Leskov was silent as they drove on, and when Perlmann at one point glanced at him his eyes were closed. The silent figure in the dark struck him as the embodiment of suspicion. No, he’s not suspicious. Because he doesn’t know the motive. In as little as an hour that could be different. Perlmann would park at the gas station near the hotel, and perhaps have to answer a question about the damaged car, then up the steps, the veranda on the left, greeting from Signora Morelli, who would hand the text to Leskov. Leskov would rest for a bit, then Perlmann would have to introduce him at dinner. There would be the usual ritual greetings, the clichés, the conventional smiles, elegant, smooth words from Angelini, and then, back in the room, Leskov would make his discovery. He would reach into the outside pocket of his suitcase to confirm the monstrous discovery – horror – and then, once the first paralysis was past, it would dawn on him and he would know everything. Or else Leskov would be too tired this evening; then it would happen tomorrow morning when he, Perlmann, was sitting at the front on the veranda. Or else Leskov would be so curious that in spite of the long journey he would start reading immediately, perhaps even in the elevator. They would step towards one another under the chandeliers in the elegant dining room, and then… At that point Perlmann’s imagination failed. The images collapsed, and inside him it turned grey, dark grey, but above all opaque, impenetrable and gloomy, numbingly gloomy.

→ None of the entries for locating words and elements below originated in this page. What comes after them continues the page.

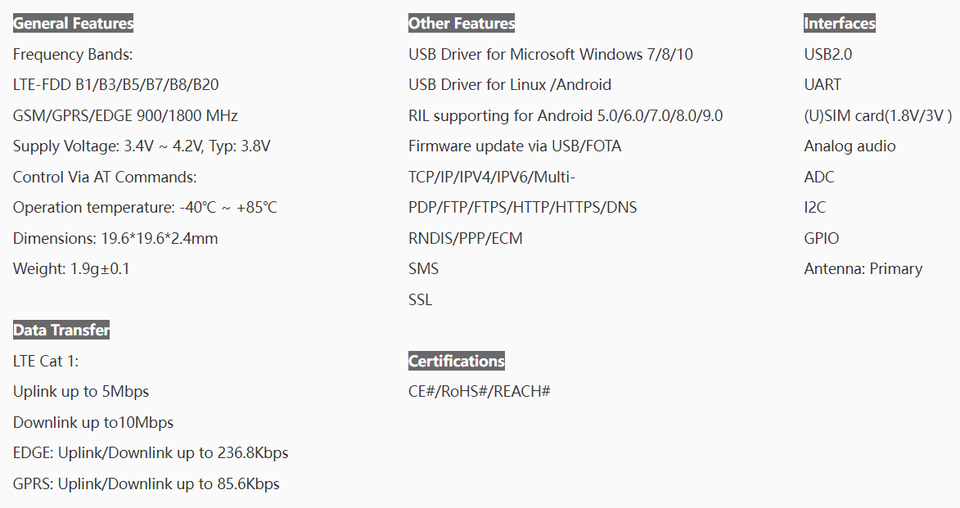Viewport: 960px width, 508px height.
Task: Select the Interfaces heading
Action: point(839,23)
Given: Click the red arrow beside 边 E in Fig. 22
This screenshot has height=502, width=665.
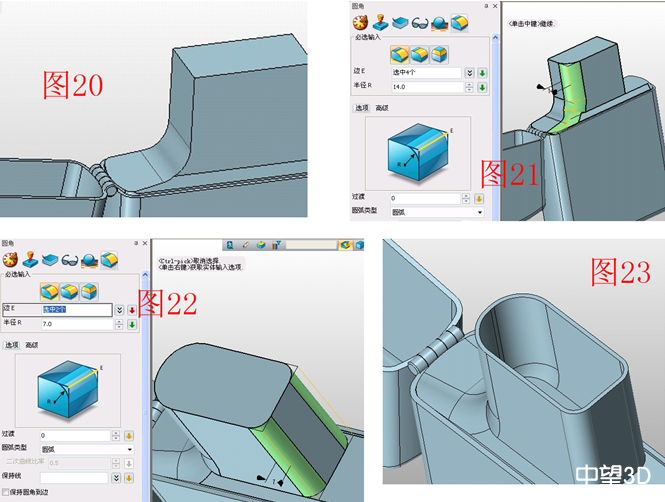Looking at the screenshot, I should pos(131,310).
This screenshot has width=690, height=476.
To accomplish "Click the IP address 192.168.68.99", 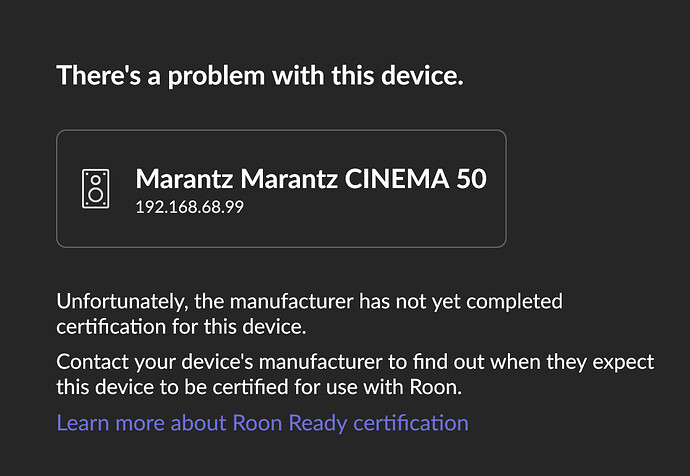I will [x=190, y=207].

He knew he didn’t have the strength to endure it. Pian dei Ratti. It ran through his head. Pianezza, Piana, Pian dei Ratti. Those names, black text on a white ground, were bound up with trepidation and haste, and they echoed within him a thousand times over. There was no one at the slate works at that time of day, and in the dark the people were no longer leaning in the windows. And it wouldn’t matter if there were people up in the house by the bend. He hesitated. It was very questionable whether another truck would come along. It was twenty past six by now. But that wasn’t it. Perlmann felt that he no longer had the strength to try again. He could no longer summon the will, and if he tried to force himself to believe that he had it, it felt like a will that was hollow inside and could at any moment, at the slightest resistance, collapse in on itself.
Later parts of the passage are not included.